§ SOURCE EXCERPT

────────────────────

Bootstrapping an Architectural Research Platform
Presented By: Jacob Torrey
This talk aims to provide the fundamental architectural knowledge and resources for a security research interested in misuse of the x86 platform to conduct their own research with less “boiler-plate”. Covering the privileges and architectural events that different CPU rings can monitor, a few basic research hypervisors, and new technologies coming into the mainstream; this talk will aid researchers to rapidly focus on the research questions and not the setup.
The Malware CAPE: Automated Extraction of Configuration and Payloads from Sophisticated Malware
Presented By: Kevin O’Reilly
Within the fields of malware research and threat intelligence, one of the biggest challenges faced by the security industry is the significant time and skill required to reverse engineer new malware samples. This has led to the emergence of a number of systems designed to automate this process, but such solutions are often limited in their ability to implement the skilled techniques required to unravel the malware’s secrets.

────────────────────

§ MATERIAL

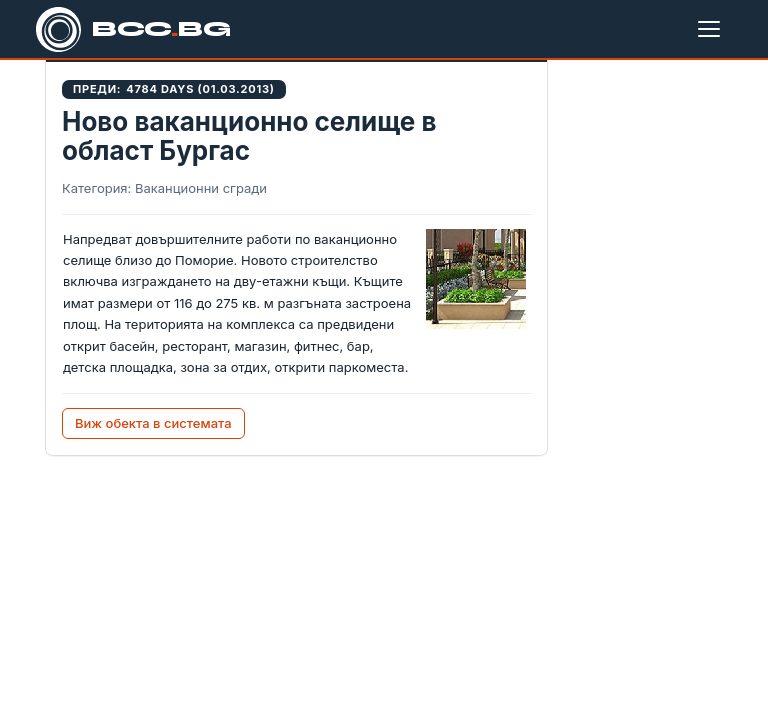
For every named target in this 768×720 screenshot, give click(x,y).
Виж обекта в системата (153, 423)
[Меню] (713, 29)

────────────────────

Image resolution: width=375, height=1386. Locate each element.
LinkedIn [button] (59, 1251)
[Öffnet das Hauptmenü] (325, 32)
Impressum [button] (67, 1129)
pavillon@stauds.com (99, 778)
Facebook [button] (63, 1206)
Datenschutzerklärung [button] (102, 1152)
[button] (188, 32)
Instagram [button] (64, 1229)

────────────────────

§ PROBLEMS TO WORK ON
[1] Reproduce word for word the stretch of the talk abstracts from "Bootstrapping an Architectural" through "not the setup.".
[2] Rescale the records in the stretch from the line containing "Impressum [button] (67, 1129)" through the line containing "Instagram [button] (64, 1229)". Write each of those lines again with its request, multiply every answer coordinate by 1.25, round each result to a whole number with halves going up, and give only those lines.

§ EXERCISE ANSWERS
[1]
Bootstrapping an Architectural Research Platform
Presented By: Jacob Torrey
This talk aims to provide the fundamental architectural knowledge and resources for a security research interested in misuse of the x86 platform to conduct their own research with less “boiler-plate”. Covering the privileges and architectural events that different CPU rings can monitor, a few basic research hypervisors, and new technologies coming into the mainstream; this talk will aid researchers to rapidly focus on the research questions and not the setup.

[2]
Impressum [button] (84, 1411)
pavillon@stauds.com (124, 973)
Facebook [button] (79, 1508)
Datenschutzerklärung [button] (128, 1440)
[button] (235, 40)
Instagram [button] (80, 1536)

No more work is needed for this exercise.